LTS could not provide us with the forum xml data used by Moodle, but LTS could provide us with a full backup of the course. Therefore, we accepted a workflow that started with LTS providing us with this manual backup from Moodle followed by our manual extraction of the forum xml from the backup. (I used 7-zip.)
Development of an extract_forum.py
script was halted during the project because it was being built on the basis of a manual full dump of the course and we were unsure if this was a long term method of acquiring the forum xml data.
However, since the project ended I have completed extract_forums.py
to automate the extraction of forum xml data from Moodle .mbz
backups because I do not think that there will be an alternative workflow providing a direct export from Moodle of just the chosen forum files any time soon. Be aware, this may change!
matplotlib
suggests that you do not trace more than 20 graphs at a time, owing to its default memory constraint. The sample forum data contains 26 forums. Hence, draw_posts.py
draws 26 plots and matplotlib
issues a warning. This warning can be ignored because the script is generating simple line charts only, and will not challenge matplotlib
's memory constraint.
Looking to produce a simple visualisation in the framework, I used the well known Python package matplotlib for this task. There are no magic criteria involved in this choice over say Pillow, simply that matplotlib does the job easily and is an package that is going to stay around.
Not knowing exactly which NLP techniques would be required by the project, I chose to use nltk as a Python package that should cover all likely requests.

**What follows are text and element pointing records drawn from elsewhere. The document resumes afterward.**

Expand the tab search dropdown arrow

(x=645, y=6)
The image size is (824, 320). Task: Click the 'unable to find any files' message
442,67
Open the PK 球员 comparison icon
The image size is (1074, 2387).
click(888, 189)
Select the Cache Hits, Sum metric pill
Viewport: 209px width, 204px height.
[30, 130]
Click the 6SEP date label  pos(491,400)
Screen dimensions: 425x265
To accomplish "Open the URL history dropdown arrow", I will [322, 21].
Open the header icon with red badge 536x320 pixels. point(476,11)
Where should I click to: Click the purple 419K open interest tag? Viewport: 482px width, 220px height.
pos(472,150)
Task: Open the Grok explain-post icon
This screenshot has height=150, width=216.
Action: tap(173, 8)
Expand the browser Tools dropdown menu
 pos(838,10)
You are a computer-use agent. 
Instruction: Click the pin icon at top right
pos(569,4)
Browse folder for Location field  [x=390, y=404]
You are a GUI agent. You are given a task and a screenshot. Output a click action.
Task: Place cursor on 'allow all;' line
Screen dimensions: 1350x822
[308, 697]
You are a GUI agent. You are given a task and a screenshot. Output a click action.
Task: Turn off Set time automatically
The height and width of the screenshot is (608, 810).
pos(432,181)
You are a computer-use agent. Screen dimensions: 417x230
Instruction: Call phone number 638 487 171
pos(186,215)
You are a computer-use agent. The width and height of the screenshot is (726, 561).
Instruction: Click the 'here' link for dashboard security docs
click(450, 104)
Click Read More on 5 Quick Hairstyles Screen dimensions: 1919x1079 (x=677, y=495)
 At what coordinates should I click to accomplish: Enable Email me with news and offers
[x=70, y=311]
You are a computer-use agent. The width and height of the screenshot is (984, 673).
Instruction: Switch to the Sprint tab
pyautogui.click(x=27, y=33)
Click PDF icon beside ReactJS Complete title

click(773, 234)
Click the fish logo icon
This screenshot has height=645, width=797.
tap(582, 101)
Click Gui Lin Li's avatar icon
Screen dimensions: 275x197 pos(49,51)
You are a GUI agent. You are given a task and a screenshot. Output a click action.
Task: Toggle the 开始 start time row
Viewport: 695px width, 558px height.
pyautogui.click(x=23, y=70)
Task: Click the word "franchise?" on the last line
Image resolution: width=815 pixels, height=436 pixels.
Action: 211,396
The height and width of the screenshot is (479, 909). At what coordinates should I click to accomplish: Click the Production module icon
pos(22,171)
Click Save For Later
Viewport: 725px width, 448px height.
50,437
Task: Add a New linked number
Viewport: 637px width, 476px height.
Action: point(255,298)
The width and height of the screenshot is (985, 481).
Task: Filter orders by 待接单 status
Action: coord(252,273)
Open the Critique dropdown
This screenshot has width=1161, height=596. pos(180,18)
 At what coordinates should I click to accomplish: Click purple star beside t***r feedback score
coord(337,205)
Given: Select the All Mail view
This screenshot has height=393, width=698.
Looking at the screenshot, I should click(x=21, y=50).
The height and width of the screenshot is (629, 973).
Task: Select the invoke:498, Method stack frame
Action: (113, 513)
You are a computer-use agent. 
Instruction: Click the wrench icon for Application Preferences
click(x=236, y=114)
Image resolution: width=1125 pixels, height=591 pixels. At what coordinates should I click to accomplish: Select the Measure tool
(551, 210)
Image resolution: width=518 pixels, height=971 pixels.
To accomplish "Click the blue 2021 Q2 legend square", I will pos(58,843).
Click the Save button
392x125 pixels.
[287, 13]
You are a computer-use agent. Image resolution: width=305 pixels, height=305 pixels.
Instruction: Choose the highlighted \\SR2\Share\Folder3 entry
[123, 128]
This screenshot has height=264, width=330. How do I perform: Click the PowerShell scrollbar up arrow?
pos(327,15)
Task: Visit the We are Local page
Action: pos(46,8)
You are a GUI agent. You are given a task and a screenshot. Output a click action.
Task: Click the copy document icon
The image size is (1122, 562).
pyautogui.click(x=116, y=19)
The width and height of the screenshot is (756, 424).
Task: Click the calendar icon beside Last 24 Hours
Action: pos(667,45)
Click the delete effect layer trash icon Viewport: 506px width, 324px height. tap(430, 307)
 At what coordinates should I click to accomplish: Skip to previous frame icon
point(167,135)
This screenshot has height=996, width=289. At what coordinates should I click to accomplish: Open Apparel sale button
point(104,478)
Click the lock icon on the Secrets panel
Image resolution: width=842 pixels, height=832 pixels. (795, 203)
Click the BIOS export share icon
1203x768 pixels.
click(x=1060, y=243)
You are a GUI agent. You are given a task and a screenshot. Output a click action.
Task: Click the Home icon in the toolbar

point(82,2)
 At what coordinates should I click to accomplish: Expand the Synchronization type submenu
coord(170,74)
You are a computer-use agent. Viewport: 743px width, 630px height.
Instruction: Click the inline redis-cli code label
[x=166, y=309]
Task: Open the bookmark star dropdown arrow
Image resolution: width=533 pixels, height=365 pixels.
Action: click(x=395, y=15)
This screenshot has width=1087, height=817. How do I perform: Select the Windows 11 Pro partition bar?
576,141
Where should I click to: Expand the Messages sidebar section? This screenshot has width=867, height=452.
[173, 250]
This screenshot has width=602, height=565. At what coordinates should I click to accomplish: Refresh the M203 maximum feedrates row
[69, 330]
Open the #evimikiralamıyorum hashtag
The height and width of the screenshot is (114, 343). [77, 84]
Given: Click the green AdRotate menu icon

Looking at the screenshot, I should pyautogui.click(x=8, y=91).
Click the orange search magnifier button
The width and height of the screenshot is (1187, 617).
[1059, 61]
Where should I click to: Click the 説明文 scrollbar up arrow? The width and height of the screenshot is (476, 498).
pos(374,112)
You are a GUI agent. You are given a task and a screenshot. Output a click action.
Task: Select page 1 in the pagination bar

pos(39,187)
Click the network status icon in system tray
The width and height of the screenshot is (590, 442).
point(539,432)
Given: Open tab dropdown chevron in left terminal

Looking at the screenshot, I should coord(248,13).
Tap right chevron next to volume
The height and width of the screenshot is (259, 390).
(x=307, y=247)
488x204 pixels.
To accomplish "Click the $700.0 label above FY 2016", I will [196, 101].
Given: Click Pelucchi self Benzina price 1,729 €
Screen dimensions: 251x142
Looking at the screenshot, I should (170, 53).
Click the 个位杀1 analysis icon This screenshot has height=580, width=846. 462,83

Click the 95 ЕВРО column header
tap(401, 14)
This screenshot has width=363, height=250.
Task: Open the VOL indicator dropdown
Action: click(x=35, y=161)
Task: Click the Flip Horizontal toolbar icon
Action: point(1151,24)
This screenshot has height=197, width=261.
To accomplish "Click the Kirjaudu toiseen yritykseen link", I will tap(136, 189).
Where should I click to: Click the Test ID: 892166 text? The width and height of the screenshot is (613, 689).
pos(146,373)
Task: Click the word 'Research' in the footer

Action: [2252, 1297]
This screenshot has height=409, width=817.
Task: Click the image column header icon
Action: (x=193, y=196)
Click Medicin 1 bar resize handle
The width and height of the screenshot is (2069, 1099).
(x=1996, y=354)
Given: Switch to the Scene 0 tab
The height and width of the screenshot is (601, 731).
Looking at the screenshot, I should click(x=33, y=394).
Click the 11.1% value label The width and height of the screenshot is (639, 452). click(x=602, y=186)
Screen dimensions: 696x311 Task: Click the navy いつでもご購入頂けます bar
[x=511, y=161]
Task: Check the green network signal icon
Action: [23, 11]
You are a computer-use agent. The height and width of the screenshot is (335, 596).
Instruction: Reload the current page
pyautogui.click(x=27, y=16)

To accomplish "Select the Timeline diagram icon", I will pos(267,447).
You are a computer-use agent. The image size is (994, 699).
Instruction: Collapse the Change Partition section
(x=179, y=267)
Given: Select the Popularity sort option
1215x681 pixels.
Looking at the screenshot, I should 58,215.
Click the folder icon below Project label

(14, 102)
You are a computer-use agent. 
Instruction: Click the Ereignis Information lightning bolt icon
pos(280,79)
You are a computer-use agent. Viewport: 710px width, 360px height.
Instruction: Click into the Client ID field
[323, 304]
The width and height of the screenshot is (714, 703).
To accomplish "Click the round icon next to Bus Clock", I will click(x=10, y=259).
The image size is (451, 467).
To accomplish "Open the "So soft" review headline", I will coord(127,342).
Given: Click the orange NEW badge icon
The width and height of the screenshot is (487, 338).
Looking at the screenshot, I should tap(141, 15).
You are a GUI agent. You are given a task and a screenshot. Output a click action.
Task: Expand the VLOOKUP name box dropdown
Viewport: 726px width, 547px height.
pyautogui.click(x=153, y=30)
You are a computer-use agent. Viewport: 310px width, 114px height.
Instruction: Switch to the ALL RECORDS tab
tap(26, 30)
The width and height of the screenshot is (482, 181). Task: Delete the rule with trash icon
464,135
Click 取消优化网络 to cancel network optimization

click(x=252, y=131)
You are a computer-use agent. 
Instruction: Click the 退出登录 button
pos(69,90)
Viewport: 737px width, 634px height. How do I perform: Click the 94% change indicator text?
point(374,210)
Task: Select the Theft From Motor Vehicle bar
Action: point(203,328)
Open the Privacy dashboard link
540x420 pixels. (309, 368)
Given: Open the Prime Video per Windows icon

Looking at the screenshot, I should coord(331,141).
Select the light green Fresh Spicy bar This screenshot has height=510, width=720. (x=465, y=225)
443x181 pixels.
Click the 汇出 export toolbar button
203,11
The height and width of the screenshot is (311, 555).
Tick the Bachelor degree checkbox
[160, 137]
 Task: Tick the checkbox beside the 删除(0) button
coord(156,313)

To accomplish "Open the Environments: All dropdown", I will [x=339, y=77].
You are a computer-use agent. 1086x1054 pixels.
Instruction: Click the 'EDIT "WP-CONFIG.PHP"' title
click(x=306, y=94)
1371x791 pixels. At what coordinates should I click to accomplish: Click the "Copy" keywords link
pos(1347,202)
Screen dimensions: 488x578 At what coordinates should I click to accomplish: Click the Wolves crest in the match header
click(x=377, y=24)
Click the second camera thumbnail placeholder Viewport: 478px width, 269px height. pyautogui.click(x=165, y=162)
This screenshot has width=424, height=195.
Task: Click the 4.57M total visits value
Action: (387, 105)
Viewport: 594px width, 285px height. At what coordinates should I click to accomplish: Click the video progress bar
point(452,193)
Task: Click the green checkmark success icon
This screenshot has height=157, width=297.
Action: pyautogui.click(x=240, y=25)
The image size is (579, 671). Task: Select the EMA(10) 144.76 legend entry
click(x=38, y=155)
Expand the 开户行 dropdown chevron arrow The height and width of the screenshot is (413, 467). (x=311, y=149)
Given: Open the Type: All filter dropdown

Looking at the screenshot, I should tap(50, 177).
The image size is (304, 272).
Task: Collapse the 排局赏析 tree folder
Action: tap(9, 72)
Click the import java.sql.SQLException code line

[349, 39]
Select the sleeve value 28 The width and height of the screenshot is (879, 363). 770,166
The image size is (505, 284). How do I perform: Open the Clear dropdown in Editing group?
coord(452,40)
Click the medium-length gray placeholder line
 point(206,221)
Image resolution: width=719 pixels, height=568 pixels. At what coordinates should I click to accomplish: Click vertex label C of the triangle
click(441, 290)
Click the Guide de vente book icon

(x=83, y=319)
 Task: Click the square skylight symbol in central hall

The use of NLP for NER has been dropped from the framework. See Report.docx
.
This leaves only tokenization and stemming as services provided by nltk. There is possible future work that calls on NLP techniques that are met by nltk. In their absence it is possible to remove the external dependency on nltk by implementing a simple tokenizer (remove punctuation and split on whitespace) but stemming remains a problem. You will not want to write your own stemmer. Therefore, you still need to use a Python package. An excellent Python package alternative to nltk for stemming is snowballstemmer, especially in conjunction with PyStemmer. Strongly recommended, because it is far faster than nltk. Note, it will give slightly different results to the existing use of nltk in the framework, because nltk is set to use the Lancaster stemming algorithm whereas snowballstemmer uses Porter2. Both algorithms are an advance on Porter, and in the context of this research it doesn't matter which we use.
Using itertools.groupby()
to group on date just not worth it! More trouble than it's worth having to work out how to consume the multiple iterators it would return.
It might appear tempting to flatten the nested if statements for is_current()
and has_links()
in keeping with the zen of python. However, this has an unintended consequence. If flattened the else statement processes all previous edits of a post, whereas we want to analyse the final versions of posts only.
The purpose of the else statement is to let us count of the number of posts that do not include external links. Hence, we cannot remove it. Simply subtracting the number of posts with links from the total number of posts gives a misleading number, because draft versions of a post are included.
Similarly for filterfalse_posts.filterfalse_forum()
.
But this is not true for track_filtered_posts.get_post_metadata()
because there is no else statement. We want to process all posts that are the final version and have external links, and ignore the other posts. Hence, we flatten the if statements in this function.